Absorbing tariffs safeguards price competitiveness and supports market share growth, signaling how trade policy pressures reshape supply‑chain tactics in the U.S. toy sector.

Key Takeaways

  • Toy sales rose 6% in 2025 despite reduced import volumes.
  • Manufacturers absorbed higher tariffs instead of raising retail prices.
  • Import volume of containerized toys fell sharply year‑over‑year.
  • Games, puzzles, building sets, and trading cards drove growth.

Pulse Analysis

The United States has maintained a series of punitive tariffs on imported toys, primarily targeting Chinese manufacturers, since 2022. Those duties, which can reach 15‑25 percent depending on product classification, have forced domestic toy companies to reassess their cost structures. By deliberately cutting back on containerized shipments, firms reduced exposure to the tariff levy while still meeting demand through inventory management and diversified sourcing. This strategic import contraction helped preserve profit margins without triggering a price shock for shoppers.

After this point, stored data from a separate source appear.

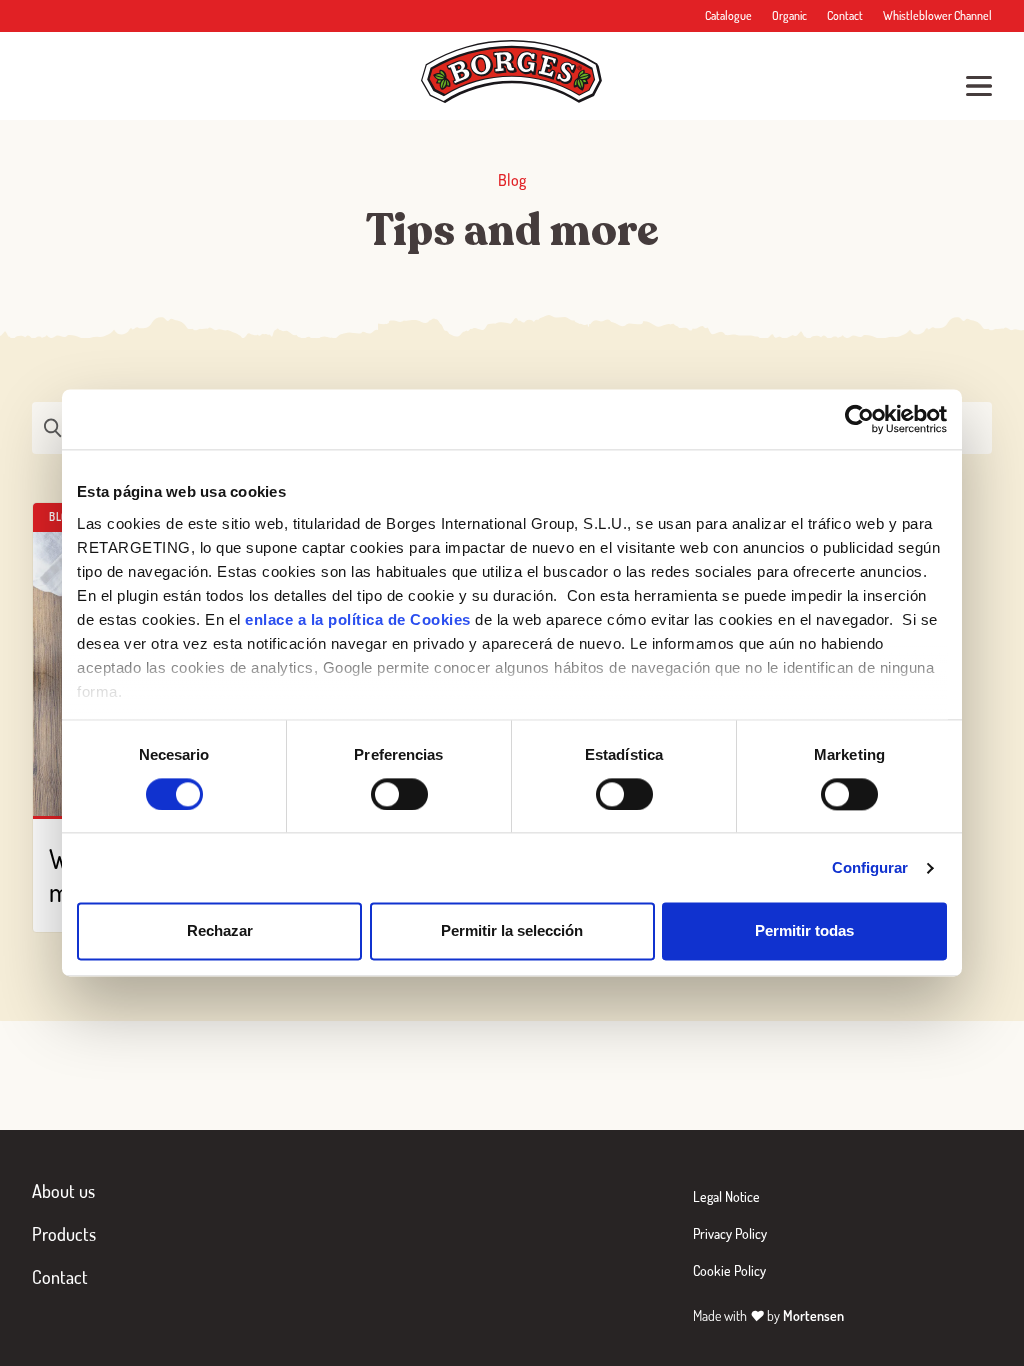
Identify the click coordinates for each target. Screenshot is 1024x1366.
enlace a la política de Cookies (358, 619)
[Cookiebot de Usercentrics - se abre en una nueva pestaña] (859, 419)
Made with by (768, 1315)
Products (64, 1234)
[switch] (399, 794)
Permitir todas (804, 931)
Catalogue (728, 15)
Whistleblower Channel (937, 15)
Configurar (870, 867)
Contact (845, 15)
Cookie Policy (729, 1270)
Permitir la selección (512, 931)
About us (63, 1191)
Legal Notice (726, 1196)
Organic (789, 15)
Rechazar (220, 931)
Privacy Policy (730, 1233)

Absorbing the tariff hit rather than passing it on aligns with the industry’s price‑sensitivity, especially in the highly competitive toy segment where parents quickly switch brands. Analysts estimate that the average margin compression from tariffs could have added 2‑3 percentage points to retail prices, but manufacturers chose to absorb that cost, betting on volume growth from high‑margin categories such as board games and collectible card sets. The approach also shields retailers from inventory shortages, maintaining shelf space for fast‑moving items and supporting the 6 % sales uplift recorded in 2025.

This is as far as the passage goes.